- INSTRUCTIONS FOR THE TASK
Locate every line in the records below that holds the word "panel" and return each one.

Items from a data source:
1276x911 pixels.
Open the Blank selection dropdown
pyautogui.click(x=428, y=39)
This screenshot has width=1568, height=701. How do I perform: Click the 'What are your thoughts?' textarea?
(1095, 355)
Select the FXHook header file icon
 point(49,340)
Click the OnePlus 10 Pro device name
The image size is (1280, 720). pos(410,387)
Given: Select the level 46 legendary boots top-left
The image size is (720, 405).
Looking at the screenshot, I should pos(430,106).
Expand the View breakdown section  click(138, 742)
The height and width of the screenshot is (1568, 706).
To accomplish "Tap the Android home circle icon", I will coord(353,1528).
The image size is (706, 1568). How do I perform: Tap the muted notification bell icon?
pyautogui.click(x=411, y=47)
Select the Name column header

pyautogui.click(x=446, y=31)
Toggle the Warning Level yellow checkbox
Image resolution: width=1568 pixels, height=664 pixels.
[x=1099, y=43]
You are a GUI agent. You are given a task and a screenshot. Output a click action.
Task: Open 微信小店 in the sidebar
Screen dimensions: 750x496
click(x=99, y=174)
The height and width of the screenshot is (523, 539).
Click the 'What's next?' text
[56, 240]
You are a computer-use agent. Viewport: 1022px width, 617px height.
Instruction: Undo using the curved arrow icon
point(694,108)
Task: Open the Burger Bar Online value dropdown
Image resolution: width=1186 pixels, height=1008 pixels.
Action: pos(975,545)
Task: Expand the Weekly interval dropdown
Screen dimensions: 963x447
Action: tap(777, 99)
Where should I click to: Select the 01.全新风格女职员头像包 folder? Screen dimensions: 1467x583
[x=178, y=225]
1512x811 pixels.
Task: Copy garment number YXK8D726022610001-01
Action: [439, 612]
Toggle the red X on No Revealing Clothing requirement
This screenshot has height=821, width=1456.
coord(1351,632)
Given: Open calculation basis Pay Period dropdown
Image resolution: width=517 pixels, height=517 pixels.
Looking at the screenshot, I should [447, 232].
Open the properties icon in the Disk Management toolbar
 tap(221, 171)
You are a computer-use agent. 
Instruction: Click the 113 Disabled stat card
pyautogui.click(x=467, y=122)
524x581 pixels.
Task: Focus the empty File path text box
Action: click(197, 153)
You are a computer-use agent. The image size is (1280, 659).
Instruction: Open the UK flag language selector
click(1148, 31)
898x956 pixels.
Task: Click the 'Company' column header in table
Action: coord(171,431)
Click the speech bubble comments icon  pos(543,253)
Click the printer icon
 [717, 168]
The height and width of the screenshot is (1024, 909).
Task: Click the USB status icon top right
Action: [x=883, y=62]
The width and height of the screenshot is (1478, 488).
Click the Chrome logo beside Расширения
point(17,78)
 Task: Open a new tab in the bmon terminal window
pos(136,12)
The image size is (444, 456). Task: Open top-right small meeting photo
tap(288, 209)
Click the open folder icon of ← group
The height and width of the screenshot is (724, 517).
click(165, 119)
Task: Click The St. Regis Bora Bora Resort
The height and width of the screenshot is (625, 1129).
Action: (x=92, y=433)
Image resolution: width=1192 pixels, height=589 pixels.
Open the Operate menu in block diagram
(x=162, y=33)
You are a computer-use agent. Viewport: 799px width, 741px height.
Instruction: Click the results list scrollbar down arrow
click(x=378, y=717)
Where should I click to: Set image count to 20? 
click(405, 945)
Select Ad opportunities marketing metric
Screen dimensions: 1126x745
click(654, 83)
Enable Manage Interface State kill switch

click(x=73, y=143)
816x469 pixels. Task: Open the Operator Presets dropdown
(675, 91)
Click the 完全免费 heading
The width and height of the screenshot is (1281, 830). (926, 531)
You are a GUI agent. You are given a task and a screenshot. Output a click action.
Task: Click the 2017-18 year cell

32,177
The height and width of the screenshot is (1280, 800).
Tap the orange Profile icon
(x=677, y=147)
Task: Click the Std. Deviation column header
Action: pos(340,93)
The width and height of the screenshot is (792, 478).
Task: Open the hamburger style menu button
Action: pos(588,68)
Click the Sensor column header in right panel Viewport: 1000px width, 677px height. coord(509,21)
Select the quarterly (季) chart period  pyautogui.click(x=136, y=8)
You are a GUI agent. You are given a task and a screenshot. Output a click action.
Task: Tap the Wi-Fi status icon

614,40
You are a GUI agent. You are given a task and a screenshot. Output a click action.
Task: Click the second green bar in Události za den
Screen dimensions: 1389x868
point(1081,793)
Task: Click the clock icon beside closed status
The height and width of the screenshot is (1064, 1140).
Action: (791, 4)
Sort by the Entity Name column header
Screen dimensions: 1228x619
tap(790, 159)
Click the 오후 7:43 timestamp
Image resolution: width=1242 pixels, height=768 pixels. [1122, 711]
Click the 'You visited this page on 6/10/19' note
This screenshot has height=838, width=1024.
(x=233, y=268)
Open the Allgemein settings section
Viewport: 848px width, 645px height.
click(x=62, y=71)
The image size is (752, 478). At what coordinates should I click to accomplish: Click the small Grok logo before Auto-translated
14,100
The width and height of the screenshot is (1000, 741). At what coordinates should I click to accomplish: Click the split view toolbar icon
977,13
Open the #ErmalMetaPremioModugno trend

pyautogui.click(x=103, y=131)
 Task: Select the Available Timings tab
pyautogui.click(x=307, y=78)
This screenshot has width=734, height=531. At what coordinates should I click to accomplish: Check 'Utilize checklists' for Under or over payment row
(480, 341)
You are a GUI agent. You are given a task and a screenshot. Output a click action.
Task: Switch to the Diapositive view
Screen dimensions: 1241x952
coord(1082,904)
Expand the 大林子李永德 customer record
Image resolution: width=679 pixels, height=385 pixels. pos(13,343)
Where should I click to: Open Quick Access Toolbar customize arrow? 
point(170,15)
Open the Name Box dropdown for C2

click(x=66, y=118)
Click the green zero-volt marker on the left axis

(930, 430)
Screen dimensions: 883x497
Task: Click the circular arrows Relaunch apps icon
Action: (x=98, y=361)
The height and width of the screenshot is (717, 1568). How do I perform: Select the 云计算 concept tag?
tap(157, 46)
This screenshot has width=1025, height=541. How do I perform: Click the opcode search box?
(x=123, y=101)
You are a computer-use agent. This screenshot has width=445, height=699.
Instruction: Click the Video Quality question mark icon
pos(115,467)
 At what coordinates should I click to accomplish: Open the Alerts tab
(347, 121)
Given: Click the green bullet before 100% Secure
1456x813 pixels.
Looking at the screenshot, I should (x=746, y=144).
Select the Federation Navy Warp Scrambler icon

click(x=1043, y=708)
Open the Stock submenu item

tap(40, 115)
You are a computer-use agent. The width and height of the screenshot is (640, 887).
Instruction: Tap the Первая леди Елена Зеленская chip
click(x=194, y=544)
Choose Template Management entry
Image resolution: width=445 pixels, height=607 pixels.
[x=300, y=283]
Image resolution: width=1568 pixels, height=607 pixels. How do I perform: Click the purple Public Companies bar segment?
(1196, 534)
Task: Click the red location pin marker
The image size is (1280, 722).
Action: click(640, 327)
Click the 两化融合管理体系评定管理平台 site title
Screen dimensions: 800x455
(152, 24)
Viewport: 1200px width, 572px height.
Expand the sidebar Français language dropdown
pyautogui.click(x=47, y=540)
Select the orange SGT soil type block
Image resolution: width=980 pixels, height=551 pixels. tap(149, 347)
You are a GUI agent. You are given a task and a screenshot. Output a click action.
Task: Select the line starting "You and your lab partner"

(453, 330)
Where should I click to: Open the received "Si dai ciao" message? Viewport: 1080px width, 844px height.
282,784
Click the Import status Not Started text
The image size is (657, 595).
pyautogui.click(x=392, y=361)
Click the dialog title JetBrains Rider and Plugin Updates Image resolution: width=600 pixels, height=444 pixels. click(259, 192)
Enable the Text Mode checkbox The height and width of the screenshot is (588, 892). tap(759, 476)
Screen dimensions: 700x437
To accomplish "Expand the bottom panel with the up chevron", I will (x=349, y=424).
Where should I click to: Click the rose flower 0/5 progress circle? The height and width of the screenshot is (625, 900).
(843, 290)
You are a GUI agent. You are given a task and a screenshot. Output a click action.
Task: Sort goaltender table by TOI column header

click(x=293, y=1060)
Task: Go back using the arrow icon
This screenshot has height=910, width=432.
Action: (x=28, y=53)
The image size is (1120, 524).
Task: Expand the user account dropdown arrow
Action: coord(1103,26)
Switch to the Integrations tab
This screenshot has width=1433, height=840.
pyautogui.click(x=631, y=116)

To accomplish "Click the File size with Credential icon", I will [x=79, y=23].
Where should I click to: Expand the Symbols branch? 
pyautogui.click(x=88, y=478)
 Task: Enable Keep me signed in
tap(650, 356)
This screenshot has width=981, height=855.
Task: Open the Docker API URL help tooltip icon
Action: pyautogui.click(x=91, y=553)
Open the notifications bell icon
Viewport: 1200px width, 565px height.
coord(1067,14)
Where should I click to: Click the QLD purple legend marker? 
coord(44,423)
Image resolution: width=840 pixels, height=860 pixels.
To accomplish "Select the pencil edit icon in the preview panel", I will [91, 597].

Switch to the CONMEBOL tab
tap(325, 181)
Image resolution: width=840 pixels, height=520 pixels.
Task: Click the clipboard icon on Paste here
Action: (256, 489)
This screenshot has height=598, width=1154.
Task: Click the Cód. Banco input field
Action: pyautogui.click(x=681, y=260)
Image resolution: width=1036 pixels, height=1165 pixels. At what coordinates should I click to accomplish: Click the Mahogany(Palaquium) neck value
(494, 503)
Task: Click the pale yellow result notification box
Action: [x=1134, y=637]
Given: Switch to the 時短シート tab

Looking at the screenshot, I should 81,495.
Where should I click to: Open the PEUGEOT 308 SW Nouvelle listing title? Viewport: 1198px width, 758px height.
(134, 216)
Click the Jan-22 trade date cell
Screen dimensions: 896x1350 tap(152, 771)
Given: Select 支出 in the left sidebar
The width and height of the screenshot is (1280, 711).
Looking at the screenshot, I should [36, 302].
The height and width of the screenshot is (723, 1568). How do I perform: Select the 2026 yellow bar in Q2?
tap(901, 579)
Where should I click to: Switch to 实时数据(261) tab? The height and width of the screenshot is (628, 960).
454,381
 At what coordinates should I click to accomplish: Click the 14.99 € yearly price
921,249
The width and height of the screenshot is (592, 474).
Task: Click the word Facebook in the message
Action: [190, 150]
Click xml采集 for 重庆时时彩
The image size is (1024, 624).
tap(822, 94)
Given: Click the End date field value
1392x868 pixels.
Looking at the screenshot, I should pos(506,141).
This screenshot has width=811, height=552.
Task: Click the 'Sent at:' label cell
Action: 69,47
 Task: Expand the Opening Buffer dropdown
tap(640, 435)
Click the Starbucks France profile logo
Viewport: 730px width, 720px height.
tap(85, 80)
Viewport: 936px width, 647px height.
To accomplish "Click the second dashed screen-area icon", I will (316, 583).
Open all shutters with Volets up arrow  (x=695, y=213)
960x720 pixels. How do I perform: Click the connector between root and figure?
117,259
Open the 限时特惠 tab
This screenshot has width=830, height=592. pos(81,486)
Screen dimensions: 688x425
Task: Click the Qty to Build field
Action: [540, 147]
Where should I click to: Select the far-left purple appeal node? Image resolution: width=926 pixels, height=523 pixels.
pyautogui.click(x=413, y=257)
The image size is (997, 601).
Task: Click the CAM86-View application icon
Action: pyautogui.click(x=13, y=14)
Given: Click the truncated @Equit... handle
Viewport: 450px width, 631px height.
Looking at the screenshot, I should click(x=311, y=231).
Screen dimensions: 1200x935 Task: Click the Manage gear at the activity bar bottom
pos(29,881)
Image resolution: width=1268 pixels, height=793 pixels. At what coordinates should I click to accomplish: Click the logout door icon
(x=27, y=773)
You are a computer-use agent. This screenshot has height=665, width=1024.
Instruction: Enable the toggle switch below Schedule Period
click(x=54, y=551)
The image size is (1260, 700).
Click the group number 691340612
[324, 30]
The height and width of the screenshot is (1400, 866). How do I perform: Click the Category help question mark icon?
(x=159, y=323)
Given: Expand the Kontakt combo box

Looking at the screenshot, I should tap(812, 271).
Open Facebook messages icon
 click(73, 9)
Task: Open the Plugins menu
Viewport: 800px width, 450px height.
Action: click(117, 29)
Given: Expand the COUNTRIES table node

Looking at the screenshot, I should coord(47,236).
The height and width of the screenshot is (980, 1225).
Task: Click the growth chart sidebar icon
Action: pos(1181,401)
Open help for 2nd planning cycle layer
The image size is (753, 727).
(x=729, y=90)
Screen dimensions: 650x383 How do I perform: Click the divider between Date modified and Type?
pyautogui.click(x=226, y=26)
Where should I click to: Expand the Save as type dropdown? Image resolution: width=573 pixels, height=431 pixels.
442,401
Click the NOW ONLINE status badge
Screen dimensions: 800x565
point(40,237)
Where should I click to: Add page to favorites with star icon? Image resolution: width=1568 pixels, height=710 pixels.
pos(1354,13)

- SOLUTION
Click the Sensor column header in right panel Viewport: 1000px width, 677px height. coord(509,21)
To accomplish "Expand the bottom panel with the up chevron", I will (x=349, y=424).
To accomplish "Select the pencil edit icon in the preview panel", I will [91, 597].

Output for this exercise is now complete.